RECORDED DATA:
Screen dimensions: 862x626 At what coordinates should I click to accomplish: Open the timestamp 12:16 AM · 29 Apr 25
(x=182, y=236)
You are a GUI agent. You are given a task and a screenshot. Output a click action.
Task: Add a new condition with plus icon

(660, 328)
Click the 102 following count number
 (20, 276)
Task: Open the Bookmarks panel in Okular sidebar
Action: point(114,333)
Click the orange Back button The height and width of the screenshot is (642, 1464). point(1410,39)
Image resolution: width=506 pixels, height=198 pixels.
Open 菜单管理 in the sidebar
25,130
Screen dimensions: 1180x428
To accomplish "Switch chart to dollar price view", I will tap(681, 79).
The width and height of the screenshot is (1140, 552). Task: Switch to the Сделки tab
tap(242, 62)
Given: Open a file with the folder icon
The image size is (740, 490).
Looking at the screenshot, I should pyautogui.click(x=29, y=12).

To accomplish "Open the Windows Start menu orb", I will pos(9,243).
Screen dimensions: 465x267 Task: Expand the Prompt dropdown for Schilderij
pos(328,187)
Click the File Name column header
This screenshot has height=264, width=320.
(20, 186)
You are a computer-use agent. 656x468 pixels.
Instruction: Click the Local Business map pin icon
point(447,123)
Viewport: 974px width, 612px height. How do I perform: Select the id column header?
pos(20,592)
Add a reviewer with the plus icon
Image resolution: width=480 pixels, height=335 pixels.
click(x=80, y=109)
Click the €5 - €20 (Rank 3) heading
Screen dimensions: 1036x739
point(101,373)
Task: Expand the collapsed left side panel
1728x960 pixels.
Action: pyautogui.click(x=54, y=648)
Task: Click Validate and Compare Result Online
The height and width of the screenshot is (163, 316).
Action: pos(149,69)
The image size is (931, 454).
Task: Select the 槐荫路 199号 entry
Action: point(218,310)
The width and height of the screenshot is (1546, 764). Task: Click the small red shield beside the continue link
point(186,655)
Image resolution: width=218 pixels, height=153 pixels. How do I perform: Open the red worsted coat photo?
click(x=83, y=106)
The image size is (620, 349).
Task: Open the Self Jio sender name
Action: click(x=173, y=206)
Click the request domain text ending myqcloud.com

SET TASK: Reproduce all of the records above, switching "orange" to "green" and leaving everything else unchanged.

FINAL RESULT:
Screen dimensions: 862x626 At what coordinates should I click to accomplish: Open the timestamp 12:16 AM · 29 Apr 25
(x=182, y=236)
You are a GUI agent. You are given a task and a screenshot. Output a click action.
Task: Add a new condition with plus icon

(660, 328)
Click the 102 following count number
 (20, 276)
Task: Open the Bookmarks panel in Okular sidebar
Action: point(114,333)
Click the green Back button The height and width of the screenshot is (642, 1464). point(1410,39)
Image resolution: width=506 pixels, height=198 pixels.
Open 菜单管理 in the sidebar
25,130
Screen dimensions: 1180x428
To accomplish "Switch chart to dollar price view", I will tap(681, 79).
The width and height of the screenshot is (1140, 552). Task: Switch to the Сделки tab
tap(242, 62)
Given: Open a file with the folder icon
The image size is (740, 490).
Looking at the screenshot, I should pyautogui.click(x=29, y=12).

To accomplish "Open the Windows Start menu orb", I will pos(9,243).
Screen dimensions: 465x267 Task: Expand the Prompt dropdown for Schilderij
pos(328,187)
Click the File Name column header
This screenshot has height=264, width=320.
(20, 186)
You are a computer-use agent. 656x468 pixels.
Instruction: Click the Local Business map pin icon
point(447,123)
Viewport: 974px width, 612px height. How do I perform: Select the id column header?
pos(20,592)
Add a reviewer with the plus icon
Image resolution: width=480 pixels, height=335 pixels.
click(x=80, y=109)
Click the €5 - €20 (Rank 3) heading
Screen dimensions: 1036x739
point(101,373)
Task: Expand the collapsed left side panel
1728x960 pixels.
Action: pyautogui.click(x=54, y=648)
Task: Click Validate and Compare Result Online
The height and width of the screenshot is (163, 316).
Action: pos(149,69)
The image size is (931, 454).
Task: Select the 槐荫路 199号 entry
Action: point(218,310)
The width and height of the screenshot is (1546, 764). Task: Click the small red shield beside the continue link
point(186,655)
Image resolution: width=218 pixels, height=153 pixels. How do I perform: Open the red worsted coat photo?
click(x=83, y=106)
The image size is (620, 349).
Task: Open the Self Jio sender name
Action: click(x=173, y=206)
Click the request domain text ending myqcloud.com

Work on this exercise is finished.